Lebanese-American physician

Bechara Choucair (Arabic: بشارة شقير) is a Lebanese-American physician and public health advisor who is the chief community health officer of Kaiser Permanente. He was the senior vice president of safety net and community health at Trinity Health and served as the commissioner of the Chicago Department of Public Health from 2009 to 2014.

== Early life and education ==
Choucair was born in Beirut. He earned a Bachelor of Science in chemistry and Doctor of Medicine from the American University of Beirut. He then earned a Master of Science degree in healthcare management from the University of Texas at Dallas.

== Career ==

=== Chicago Department of Public Health ===

Choucair was appointed as commissioner of the Chicago Department of Public Health on November 25, 2009, by Richard M. Daley, and reappointed by Rahm Emanuel upon his election. He stepped down from the post in December 2014.

Together with Mayor Emanuel, Choucair launched Healthy Chicago in August 2011, the City's first comprehensive public health agenda. in different Chicago neighborhoods.

Choucair previously held an appointment at Feinberg School of Medicine as an adjunct associate professor in the Department of Family and Community Medicine.

=== Kaiser ===
Choucair was chief community health officer for Kaiser Permanente.

In April 2018, Choucair led the mission-based nonprofit organization's commitment of $2 million to researching gun injury prevention. As part of this public health initiative, Choucair serves as a co-lead on the Kaiser Permanente Taskforce on Firearm Injury Prevention.

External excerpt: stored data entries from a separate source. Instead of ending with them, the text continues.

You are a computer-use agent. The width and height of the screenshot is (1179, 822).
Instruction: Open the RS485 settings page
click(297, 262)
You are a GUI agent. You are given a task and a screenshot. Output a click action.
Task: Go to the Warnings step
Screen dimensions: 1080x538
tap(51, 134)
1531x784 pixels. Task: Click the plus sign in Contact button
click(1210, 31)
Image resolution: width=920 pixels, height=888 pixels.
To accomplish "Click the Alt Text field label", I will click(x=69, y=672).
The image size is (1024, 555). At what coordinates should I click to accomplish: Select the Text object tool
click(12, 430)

In May 2018, Choucair announced Kaiser Permanente's $200 million impact investing commitment to address affordable housing and prevent displacement, a precursor to homelessness.

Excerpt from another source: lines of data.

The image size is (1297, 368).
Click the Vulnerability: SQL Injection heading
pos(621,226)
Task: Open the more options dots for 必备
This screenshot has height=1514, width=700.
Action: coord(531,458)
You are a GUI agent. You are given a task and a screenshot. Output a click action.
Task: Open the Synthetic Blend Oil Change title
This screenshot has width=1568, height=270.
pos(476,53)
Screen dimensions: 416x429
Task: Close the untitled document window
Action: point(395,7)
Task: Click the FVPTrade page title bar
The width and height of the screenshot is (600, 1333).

=== Biden administration ===
On December 30, 2020, it was announced that Choucair would serve as White House Vaccinations Coordinator in the incoming Biden administration. Choucair stepped down from his role on November 22, 2021, and resumed his role at Kaiser Permanente on December 27, 2021.

==Awards==
- 2010, Community Leadership Award, Midwest Asian Health Association
- 2011, Healthcare Community Leadership Award, The Chicago Health Executives Forum
- 2012, Friend for Life Award, Howard Brown Health Center
- 2012, Chicago's "40 under 40," Crain's Chicago Business
- 2014, Housing Champion Award, Metropolitan Tenants Organization
- 2019, named sixty-eighth among the 100 Most Influential People in Healthcare by Modern Healthcare.

==Select publications==

  - Survey of a Bekaa Community Health Needs, LMJ 47:1:13-17, 1999, Jamal N, Choucair B, Khalil H, Hamadeh G.
  - Health Care for the Homeless in America, Am Fam Physician, 2006 Oct 1;74(7):1132-8.
  - Homelessness and Healthcare: Considerations for Evaluation, Management, and Support within the Primary Care Domain, Disease-a-Month, 2010 Dec 56(12):719-733. Koon A, Kantayya V, Choucair B.
  - Program to Improve Colorectal Cancer Screening in Low-Income, Racially Diverse Population: A Randomized Controlled Trial, Annals of Family Medicine, 2012 Sept/October 10 (5): 412-417. Jean-Jacques M., Kaleba E., Gatta J., Gracia G., Ryan E., Choucair, B.
  - Chicago Health Atlas: Engaging in Public Health Surveillance Beyond the Confines of the Local Health Department, NACCHO Exchange, winter 2013 12(1). Jones R, Choucair B., O’Neil D., Kho A. Regional Extension Center.
- Select Abstracts
  - An Innovative Governmental Approach to Childhood Obesity Prevention in Chicago: The Inter-Departmental Task Force on Childhood Obesity, 2010. American Public Health Association 138th Annual Meeting and Expo. Choucair B, Harrington J, Herd J, Becker A, Bozlak C.
  - Poverty Medicine Collaborative: Global Health Experience for Medical Students. 2008. American Academy of Family Physicians Global Health Conference. Choucair B, Koon A.